# DIRECTIVE
Answer these questions from the Opie's BBQ article below.
(a) What age limit defines the next generation of pit masters in this series?
(b) On which days are butter beans available at Opie's?
(c) Which road does the article suggest taking out of Northwest Austin on a motorcycle or in a sporty car?

---------- TEXT SECTION

Seth Glaser, Opie’s BBQ, Age 27
YOUNG GUN TEXAS PIT MASTERS
In Texas, the title of pit master is a revered and honored position. Many joints will not officially allow use of the name until the experience and efforts of a contestant prove they have the skills, passion, and consistency that it takes to earn the designation.
In this series we look at the next generation of pit masters; those under the age of 30.
For this second article, Seth Glaser of Opie’s BBQ in Spicewood, Texas is featured
9504 Texas 71
Spicewood, TX 78669
Opie’s BBQ, located west of Austin in Spicewood, Texas, is a gem of the BBQ world. Opie’s blends West Texas style BBQ (Mesquite wood, warming pit displaying all meats when you order) and Central Texas style BBQ (indirect smoking) the result is great food housed in a large air conditioned building with ample seating. In addition to the meats, save room for the tater tot casserole, spicy creamed corn, and an array of desserts. Pinto beans are always free and delicious butter beans are available on Fridays and Sundays. Lines are short but they may sell out of certain meats, if you arrive after 4pm the choices may be limited if business has been brisk. Every time I’ve visited I’ve had great BBQ and I highly recommend a visit.
Opie’s is best experienced as part of a hill country getaway. Lake Travis, Krause Springs, and Hamilton pool offer water recreation nearby, and Marble Falls is a short drive northwest of Spicewood. The most direct route to Opie’s is via State Highway 71 from South Austin. If on a motorcycle or driving a sporty car or convertible, take FM 1431 out of Northwest Austin for a meandering but great ride into Marble Falls first. If you have an afternoon to spare, from Marble Falls continue Northwest onto State Park road 4 for one of the best motorcycle roads in Texas. A stop at Longhorn Caverns state park can be a nice respite from the sun and heat of a hot Texas day, and a stopping for a few scenic pictures as you ride or drive through Inks Lake state park before catching a hill country sunset make for a perfect Texas Hill country day.
Seth Glaser, son-in-law of owners Todd and Kristin Ashmore, was promoted to head pitmaster this year and is one of Texas’ BBQ Young Guns: Pitmasters under thirty years old.
I spoke with Kristin Ashmore and young pit master Seth Glaser.
Bryan: Opie’s started in a smaller building. When did this large one open?
Kristin Ashmore: Eight years ago, in August, I believe the 14th. We were at the other location since ‘99.
Bryan: What got Todd and yourself into the barbecue business?

--------------------
---------- DATA PROVIDED

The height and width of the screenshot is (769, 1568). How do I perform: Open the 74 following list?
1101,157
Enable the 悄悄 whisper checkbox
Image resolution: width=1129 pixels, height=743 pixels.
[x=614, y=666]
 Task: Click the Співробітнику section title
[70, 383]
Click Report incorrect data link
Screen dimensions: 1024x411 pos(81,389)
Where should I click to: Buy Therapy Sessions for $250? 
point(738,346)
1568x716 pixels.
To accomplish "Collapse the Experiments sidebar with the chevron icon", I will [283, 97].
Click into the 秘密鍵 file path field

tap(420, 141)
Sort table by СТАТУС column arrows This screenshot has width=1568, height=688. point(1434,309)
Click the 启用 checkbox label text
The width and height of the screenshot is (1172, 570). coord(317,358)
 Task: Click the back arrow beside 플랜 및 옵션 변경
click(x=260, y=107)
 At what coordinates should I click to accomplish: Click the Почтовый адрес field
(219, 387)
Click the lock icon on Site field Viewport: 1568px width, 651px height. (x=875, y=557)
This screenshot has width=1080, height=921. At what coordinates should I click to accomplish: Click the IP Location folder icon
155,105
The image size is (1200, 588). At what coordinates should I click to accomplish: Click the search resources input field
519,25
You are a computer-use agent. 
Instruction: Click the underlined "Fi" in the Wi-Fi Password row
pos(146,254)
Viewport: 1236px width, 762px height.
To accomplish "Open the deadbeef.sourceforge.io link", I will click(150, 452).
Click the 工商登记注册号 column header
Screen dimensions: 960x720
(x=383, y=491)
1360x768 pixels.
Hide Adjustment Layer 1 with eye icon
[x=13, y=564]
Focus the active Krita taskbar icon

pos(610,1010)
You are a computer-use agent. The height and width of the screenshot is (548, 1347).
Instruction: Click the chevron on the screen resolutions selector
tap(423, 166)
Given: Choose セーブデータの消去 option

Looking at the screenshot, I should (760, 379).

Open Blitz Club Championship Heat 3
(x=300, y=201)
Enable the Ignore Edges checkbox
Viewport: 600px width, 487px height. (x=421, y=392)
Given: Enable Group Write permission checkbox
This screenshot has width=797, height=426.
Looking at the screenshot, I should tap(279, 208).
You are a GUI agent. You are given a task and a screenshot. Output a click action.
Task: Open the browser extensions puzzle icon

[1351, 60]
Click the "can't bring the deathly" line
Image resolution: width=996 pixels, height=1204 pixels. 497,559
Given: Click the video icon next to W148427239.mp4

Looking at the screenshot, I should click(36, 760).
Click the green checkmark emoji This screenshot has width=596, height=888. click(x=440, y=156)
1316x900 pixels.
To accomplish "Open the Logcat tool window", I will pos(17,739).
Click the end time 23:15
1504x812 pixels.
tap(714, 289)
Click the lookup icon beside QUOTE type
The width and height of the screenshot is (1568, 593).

--------------------

# ANSWER FOR THIS EXERCISE
(a) Under the age of 30
(b) Fridays and Sundays
(c) FM 1431